Received via email from Jorge at estudiofenix dot com
The "Unicode Standard Annex 14: Unicode Line Breaking Algorithm" mentions:
> The em dash is used to set off parenthetical text. Normally, it is used without spaces. However, this is language dependent. For example, in Swedish, spaces are used around the em dash. Line breaks can occur before and after an em dash. Because em dashes are sometimes used in pairs instead of a single quotation dash, the default behavior is not to break the line between even though not all fonts use connecting glyphs for the em dash.
In Spanish it is the parenthetical block that is surrounded by spaces ―just like here― when it exists in the middle of the sentence ―you just do not close it when at the end.
(I know the use above is incorrect in English but I wanted to illustrate the use in Spanish)
With the above rule in mind, in Spanish you should *never* break the line between the em dash and the non-space character that sits next to it, exactly the opposite of what Unicode declares:
> Break Opportunity Before and After
As a result, pretty much any engine that displays Spanish text on screen (including of course any browser or ebook reader) is leaving orphan em dashes at the end of lines. No single ebook or webpage is surviving this.
A rule for English should not need to conflict with a rule for Spanish (cannot tell for other languages): em dash should only provide Break Opportunity Before and After if there are no spaces at either side.

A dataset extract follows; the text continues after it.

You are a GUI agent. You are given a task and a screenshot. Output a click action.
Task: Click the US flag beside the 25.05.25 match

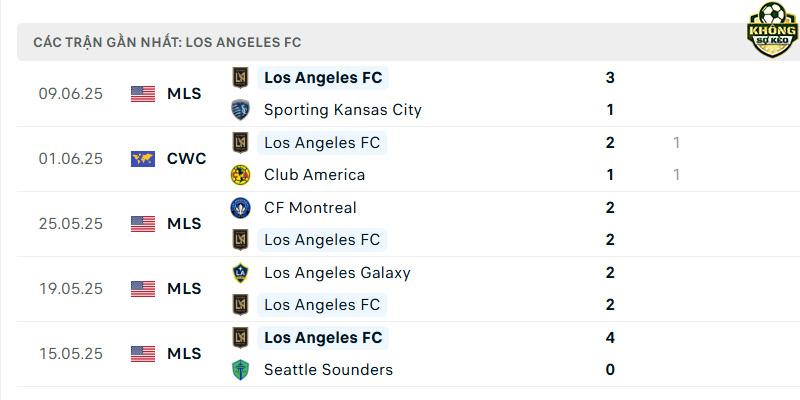click(143, 223)
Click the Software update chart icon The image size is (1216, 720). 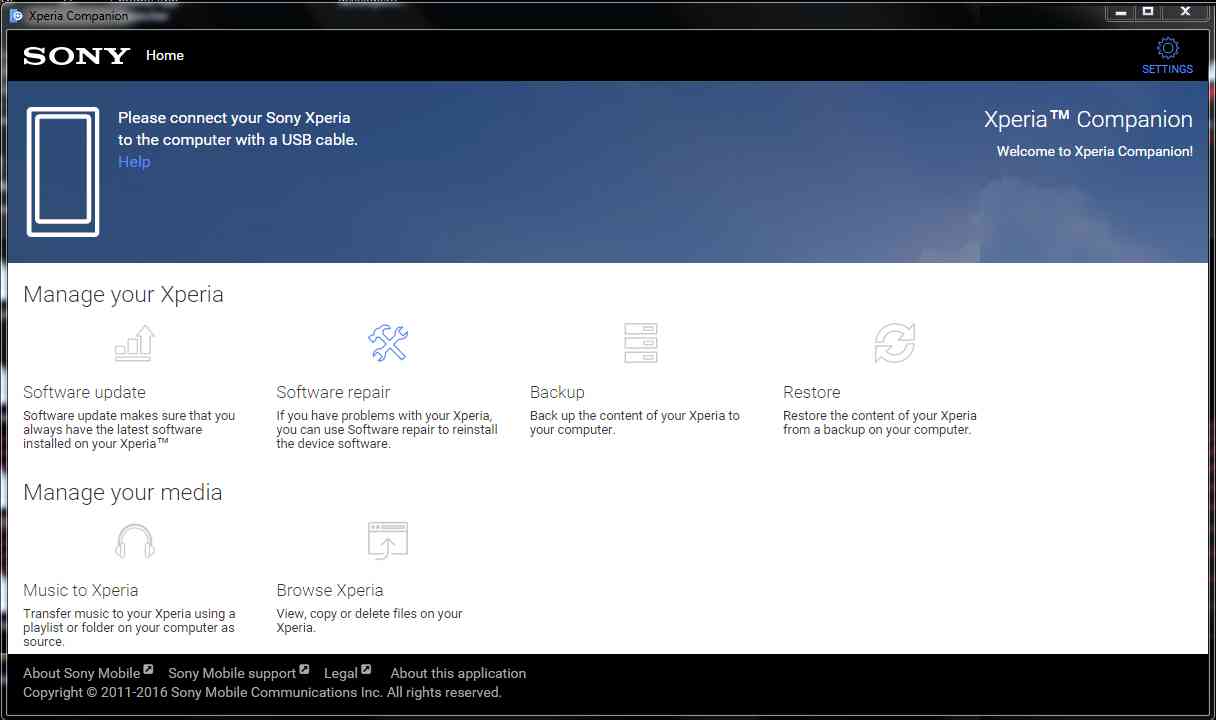coord(135,343)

If there is one at either (which will never happen in English), the rule should be the opposite.
If there are spaces at both sides, the rule is really of no importance because then the space does provide the break opportunity at either side.
The only workaround is to manually litter all em dashes with zero width no-break spaces at both sides, which is rather gross.
Any hope this may be revised in the future (or that it is even technologically feasible for today's text engines)?